Muy pronto · Para quien pregunta, libro III
El niño que quiso ser astronauta
Por qué gastamos tanto dinero en ir al espacio
(o también: por qué financiamos la ciencia)
Este libro empieza con dos confesiones. La primera: durante años, cuando alguien preguntaba para qué sirve gastar tanto dinero en ir a la Luna, la respuesta era «para avanzar en el conocimiento» — dicho con el tono seguro de quien repite algo que aprendió en algún sitio y nunca se ha planteado examinar de cerca. La segunda confesión, más personal, se cuenta entera en el epílogo.
Con la Luna como pretexto —el argumento más caro, más visible y más cuestionado que existe— El niño que quiso ser astronauta responde de una vez a la pregunta «¿y esto para qué sirve?» con algo mejor que la respuesta de manual: historias reales sobre por qué gastar dinero en sitios que parecen completamente inútiles ha resultado ser, consistentemente a lo largo de la historia, la inversión que más ha rentado.

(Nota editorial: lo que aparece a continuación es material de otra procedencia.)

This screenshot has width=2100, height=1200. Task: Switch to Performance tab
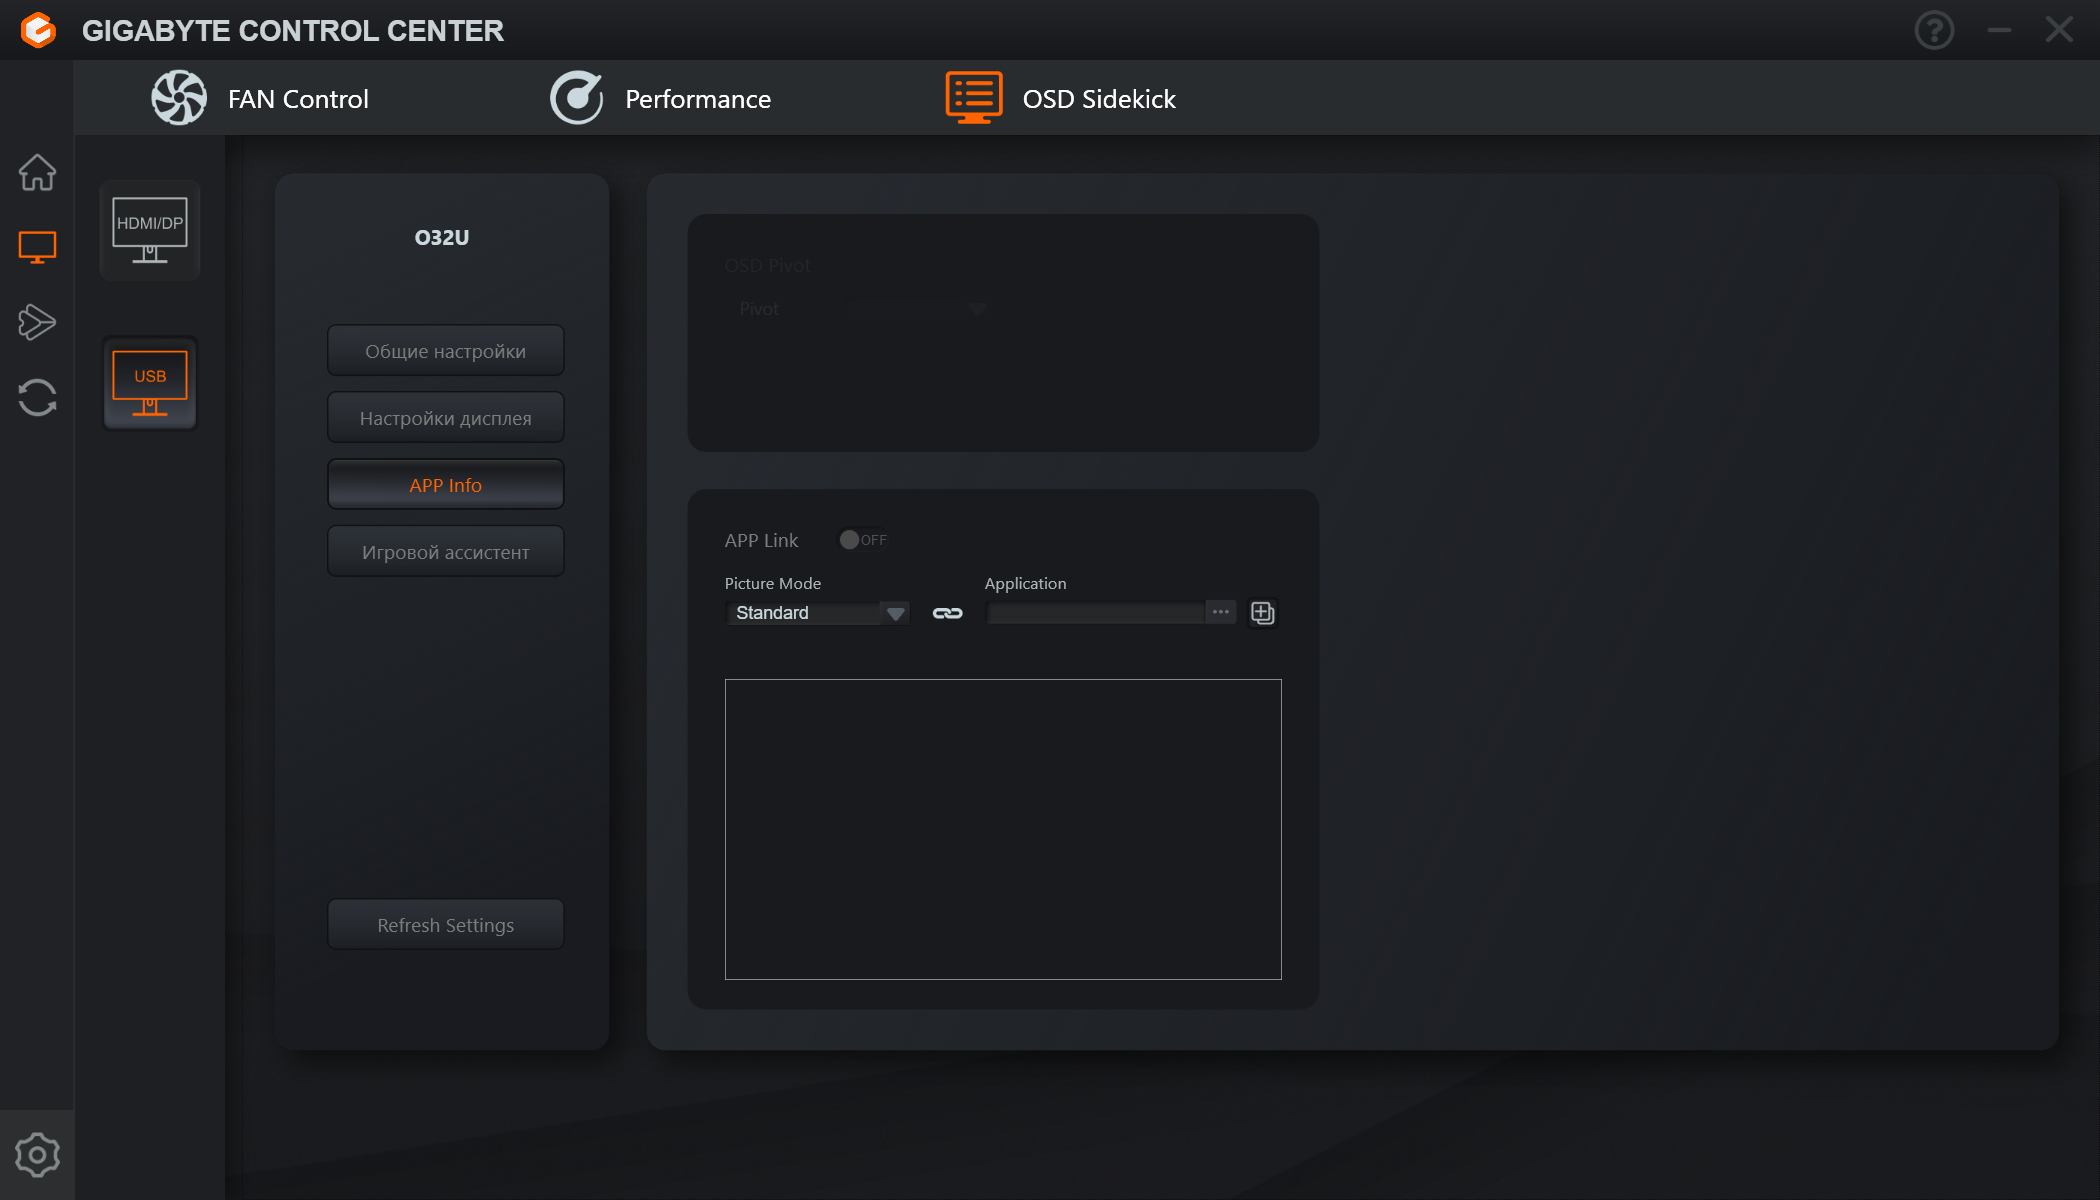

Es la tercera entrega de Para quien pregunta, y comparte lógica con las dos anteriores: el primero, sobre los dinosaurios, construía el mapa — cómo se levanta conocimiento sólido sobre cosas que nadie ha visto directamente. El segundo, sobre la IA, era la brújula — cómo navegar el ruido cuando el mundo cambia más rápido de lo que uno puede procesar. Este tercero pregunta algo más hondo: por qué el conocimiento que todavía no sirve para nada puede acabar siendo el más valioso de todos. No hace falta haber leído los dos primeros para disfrutarlo.
Sin ecuaciones, sin tablas de datos, sin bibliografía académica. Con historias — la de Fleming y su hongo, la de Faraday y sus imanes— que dicen más sobre cómo funciona el conocimiento que cualquier definición de manual. Un adelanto del índice:
- ¿Y esto para qué sirve?
- Nadie busca lo que encuentra
- El camino que no existe hasta que lo pisas
- Lo que costó y lo que valió
- La pregunta que nadie hizo
- El horizonte que se mueve
Directo, sin condescendencia, con humor donde hace falta y sin él donde no hace falta. No trata al lector como si necesitara que le expliquen las cosas despacio — lo trata como lo que es: alguien que hace preguntas difíciles y merece respuestas mejores.
El conocimiento que todavía no sirve para nada puede acabar siendo, con el tiempo, el que más rentabilidad ha dado en toda la historia.